• TASKS FOR THIS EXERCISE
1 > Answer these questions from the passage on care home accountability platforms:
(a) In which Argentine city was the research that led to the platform carried out?
(b) In what year was the platform launched?
(c) By the end of 2019, how many hits a month was the site receiving?
2 > Write the next part of the passage on care home accountability platforms, picking up after its final sentence.

• GIVEN PASSAGE
****

Evaluating and replicating local accountability platforms for residential care homes and social care services.

Lead Research Organisation: University of East Anglia
Department Name: International Development


More people aged over 70 live in developing countries than in developed countries and many of these people need social care. It is sometimes assumed that families in developing countries are more willing and able to offer this support, without recourse to the private sector. In fact, the evidence says otherwise. Over the past decade or so, there has been a very rapid expansion of private provision, including care homes, in many developing countries. Many of these care homes are subject to little, if any, regulation, and there is evidence that service quality is very uneven. Government capacity to enhance regulation is limited and the issue has remained a low policy priority (at least until the Covid-19 pandemic).

Following research in the Argentina city of La Plata, we worked with local organisations, including care home directors and a community group run by older people to develop an innovative, locally-owned project for improving information sharing and quality accountability. Launched in 2019, it consists of a simple, interactive information-sharing platform (http://www.redmayorlaplata.com/).

The site provides information about local care homes that have agreed to a published set of quality principles. It enables service users to provide feedback about providers. Complaints are investigated and providers removed from the site if they are confirmed. The site has other features, including general information for service users to support the selection and assessment of social care providers. By the end of 2019, the site was receiving over 12,000 hits a month and had received over 50 messages about service quality. These included examples of abuse, which were followed up and led to the exclusion of the providers in question.

We feel there may be benefits in extending this activity to other cities in Argentina and beyond. Before promoting this approach, we require more robust evidence about how it was developed, how well it is working, what effects it has had and how easily it may be replicated elsewhere. Part of the funds we are requesting are to support this evaluation.

****

• DATASET CONTENT
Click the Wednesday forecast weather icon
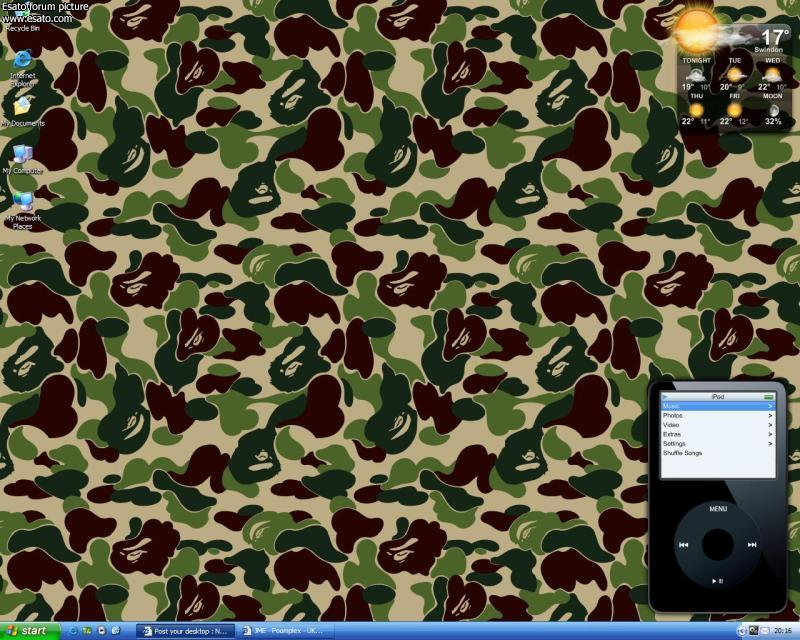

****

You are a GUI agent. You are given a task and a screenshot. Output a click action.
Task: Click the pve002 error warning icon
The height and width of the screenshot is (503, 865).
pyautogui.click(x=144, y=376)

****

• ANSWERS BY TASK
1 >
(a) La Plata
(b) 2019
(c) Over 12,000

2 >
The Covid-19 pandemic is hitting care homes in Latin America hard and there is growing interest in new ways to improve quality and accountability in the sector. Since we submitted the preliminary proposal, several organisations in Argentina and elsewhere have committed to developing new projects in different cities, based on our experience in La Plata. Part of the funds we are requesting will be to observe and conduct a light-touch review of these new extension activities in Argentina. We will use funds from a separate grant (already awarded) to support similar work in Brazil.

We will present the results of our analysis in a number of different formats, both for academic audiences and for other types of audience with potential to apply these findings to future extension activity in Argentina, Latin America and beyond.
Description By supporting and studying their development and use by the public, we have demonstrated the need for local civil society information networks on long-term care facilities for older people in different countries in Latin America.
Exploitation Route we are seeking new funds to further develop these platforms
Sectors Healthcare

URL https://frente-ilpi.com.br/
Description We contributed to the development of a new, user-driven national data base on care homes for older people in Brazil and a similar digital platform in Argentina. These are being widely used by the public in both countries, as other sources of information about these facilities do not exist.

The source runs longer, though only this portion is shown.